A full-time online world works, much better than many leaders had anticipated. Online meetings have proven to be effective and efficient for making the decisions that are required to keep daily operations going. Participants are well prepared, they are focused, meetings start and end on time, speaking times are limited. That is the first positive.
Next to this efficiency, online meetings have four unforeseen positive consequences. The first is that participants get to know each other in ways they didn’t before, for example by getting acquainted with each other’s children, spouses and pets. It makes the working experience more human, some say even more authentic; people are showing up more real, open and accessible than before. They are trying to be emotionally close while being physically apart. The second is that leaders get more information than before. On the one hand, because they speak to employees outside of headquarters online more frequently than they visited them in person before. On the other hand, because for some staff it is easier to be frank and speak their mind from the safety of their homes than making an appointment with the CEO’s secretary, walking through that long corridor, entering that big room and taking a seat at that massive desk. The third is that meetings in global companies that were earlier done by phone are now done on camera. That makes them better and more interactive. The fourth is more clarity as a consequence of a higher frequency of meetings; teams meet more often, but shorter. Information is shared more within the team and less in informal one-on-ones, which reduces the noise on the line. It has become easier to attend meetings and the threshold to participate actively has been lowered.
Online meetings are here to stay, if only to reduce commuting time and avoid traffic jams. A hybrid model is emerging between meeting online and meeting in person. Meeting online works fine to make decisions, meeting in person is better for complex issues or innovation, for which deeper personal interaction is required.

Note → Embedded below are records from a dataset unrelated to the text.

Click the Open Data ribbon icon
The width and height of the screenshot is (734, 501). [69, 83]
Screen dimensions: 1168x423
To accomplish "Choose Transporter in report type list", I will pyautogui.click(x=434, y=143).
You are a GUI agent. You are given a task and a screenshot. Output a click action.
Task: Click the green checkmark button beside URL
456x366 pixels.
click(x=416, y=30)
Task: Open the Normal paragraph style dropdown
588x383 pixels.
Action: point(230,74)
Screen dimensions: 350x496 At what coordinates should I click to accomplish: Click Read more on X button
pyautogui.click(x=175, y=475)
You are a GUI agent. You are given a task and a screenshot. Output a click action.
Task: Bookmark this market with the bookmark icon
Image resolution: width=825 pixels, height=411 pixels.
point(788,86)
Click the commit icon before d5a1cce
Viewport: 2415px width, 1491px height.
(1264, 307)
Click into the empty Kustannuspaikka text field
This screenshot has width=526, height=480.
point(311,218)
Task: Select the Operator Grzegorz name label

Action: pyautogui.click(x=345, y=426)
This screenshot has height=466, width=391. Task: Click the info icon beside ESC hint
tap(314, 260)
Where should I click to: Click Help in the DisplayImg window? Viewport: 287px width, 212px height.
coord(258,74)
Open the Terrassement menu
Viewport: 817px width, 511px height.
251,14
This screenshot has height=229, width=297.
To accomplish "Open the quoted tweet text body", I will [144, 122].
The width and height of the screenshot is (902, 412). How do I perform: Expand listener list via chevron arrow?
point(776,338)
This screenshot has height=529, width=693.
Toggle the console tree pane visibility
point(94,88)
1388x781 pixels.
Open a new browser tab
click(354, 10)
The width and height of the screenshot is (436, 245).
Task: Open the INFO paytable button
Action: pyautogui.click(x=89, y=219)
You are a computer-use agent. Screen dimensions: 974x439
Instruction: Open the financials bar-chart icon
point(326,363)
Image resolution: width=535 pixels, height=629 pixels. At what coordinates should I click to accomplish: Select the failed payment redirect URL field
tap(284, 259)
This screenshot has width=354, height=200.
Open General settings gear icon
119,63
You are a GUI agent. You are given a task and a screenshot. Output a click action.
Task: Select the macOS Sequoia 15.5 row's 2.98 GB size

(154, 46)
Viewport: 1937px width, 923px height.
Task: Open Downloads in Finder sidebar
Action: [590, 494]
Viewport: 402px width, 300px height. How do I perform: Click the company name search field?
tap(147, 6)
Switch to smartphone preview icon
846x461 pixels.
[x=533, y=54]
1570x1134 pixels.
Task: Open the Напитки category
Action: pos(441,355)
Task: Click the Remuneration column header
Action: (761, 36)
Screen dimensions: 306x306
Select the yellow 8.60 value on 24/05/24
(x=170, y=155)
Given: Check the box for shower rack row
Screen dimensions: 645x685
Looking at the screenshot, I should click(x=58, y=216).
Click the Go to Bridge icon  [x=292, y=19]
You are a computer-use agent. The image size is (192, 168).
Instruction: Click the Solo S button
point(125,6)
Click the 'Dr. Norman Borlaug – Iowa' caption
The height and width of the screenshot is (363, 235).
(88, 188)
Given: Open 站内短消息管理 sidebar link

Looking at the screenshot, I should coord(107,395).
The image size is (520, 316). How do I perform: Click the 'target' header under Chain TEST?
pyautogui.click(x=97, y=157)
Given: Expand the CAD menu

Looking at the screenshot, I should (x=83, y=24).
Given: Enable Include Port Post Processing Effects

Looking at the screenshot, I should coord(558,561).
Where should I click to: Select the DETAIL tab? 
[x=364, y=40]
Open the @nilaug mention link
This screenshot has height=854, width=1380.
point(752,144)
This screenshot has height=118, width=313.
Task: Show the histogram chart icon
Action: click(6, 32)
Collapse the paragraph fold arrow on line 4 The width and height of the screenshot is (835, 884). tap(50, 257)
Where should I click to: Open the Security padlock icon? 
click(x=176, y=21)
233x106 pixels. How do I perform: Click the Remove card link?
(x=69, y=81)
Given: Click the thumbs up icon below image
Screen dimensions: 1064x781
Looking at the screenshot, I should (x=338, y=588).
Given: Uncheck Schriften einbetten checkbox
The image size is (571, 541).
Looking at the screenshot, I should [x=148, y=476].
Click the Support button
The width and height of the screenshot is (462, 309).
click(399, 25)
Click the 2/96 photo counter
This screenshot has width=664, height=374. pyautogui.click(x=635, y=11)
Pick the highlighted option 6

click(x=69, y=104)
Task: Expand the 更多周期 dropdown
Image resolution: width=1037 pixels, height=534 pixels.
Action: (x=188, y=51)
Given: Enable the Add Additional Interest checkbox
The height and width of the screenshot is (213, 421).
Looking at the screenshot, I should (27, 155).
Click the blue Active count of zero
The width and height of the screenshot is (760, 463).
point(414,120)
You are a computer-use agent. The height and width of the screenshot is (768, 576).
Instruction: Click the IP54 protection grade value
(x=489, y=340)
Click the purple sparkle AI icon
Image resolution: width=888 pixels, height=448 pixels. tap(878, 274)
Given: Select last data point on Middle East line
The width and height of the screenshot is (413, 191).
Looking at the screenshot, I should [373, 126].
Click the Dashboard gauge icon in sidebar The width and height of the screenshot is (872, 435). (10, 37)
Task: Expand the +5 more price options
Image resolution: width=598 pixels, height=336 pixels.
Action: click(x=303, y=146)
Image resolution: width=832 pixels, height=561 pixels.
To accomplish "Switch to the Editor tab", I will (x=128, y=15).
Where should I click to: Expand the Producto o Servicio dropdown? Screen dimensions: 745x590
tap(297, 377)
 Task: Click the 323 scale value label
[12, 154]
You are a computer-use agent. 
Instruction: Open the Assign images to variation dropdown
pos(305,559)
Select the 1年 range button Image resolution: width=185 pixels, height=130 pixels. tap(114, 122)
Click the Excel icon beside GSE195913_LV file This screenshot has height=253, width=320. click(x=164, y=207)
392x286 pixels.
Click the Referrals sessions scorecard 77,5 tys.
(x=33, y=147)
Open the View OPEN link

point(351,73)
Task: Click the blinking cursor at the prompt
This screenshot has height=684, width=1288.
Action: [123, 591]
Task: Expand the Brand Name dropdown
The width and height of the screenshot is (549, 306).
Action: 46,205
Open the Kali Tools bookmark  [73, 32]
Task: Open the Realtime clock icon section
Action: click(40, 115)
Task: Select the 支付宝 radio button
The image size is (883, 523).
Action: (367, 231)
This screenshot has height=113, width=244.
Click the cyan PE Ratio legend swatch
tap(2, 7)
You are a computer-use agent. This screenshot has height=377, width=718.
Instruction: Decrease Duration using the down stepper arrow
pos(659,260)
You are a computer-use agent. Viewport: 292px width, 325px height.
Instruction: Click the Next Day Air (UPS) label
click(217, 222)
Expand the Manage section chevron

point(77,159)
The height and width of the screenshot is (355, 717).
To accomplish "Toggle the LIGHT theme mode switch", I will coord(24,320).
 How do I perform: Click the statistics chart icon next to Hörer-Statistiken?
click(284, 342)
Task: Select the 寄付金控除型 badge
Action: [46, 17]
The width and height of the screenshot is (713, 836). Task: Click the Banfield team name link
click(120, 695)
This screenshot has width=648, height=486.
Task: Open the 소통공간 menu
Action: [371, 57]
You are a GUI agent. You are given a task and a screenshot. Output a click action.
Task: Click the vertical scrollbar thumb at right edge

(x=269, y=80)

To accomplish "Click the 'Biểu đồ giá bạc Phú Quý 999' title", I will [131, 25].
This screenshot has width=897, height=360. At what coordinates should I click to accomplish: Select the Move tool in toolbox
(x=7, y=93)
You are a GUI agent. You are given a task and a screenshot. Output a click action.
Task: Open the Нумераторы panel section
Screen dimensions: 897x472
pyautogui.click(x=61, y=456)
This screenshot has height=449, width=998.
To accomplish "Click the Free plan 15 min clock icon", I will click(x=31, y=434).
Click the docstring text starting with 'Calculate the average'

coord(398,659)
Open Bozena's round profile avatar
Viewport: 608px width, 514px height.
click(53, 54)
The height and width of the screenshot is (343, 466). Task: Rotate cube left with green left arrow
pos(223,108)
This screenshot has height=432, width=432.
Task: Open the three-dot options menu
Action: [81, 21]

Online will also reduce international business travel significantly. That is the sixth positive. Business leaders didn’t think long before flying intercontinental for a single business meeting. That will change. They can travel maybe half as much and still be as effective. Long-distance travel will be less frequent and more extended, staying longer at the destination, combining meetings, informal gatherings and visits to office or manufacturing sites. Leaders are taking the carbon footprint of travel into account, sometimes urged by their Millennial children.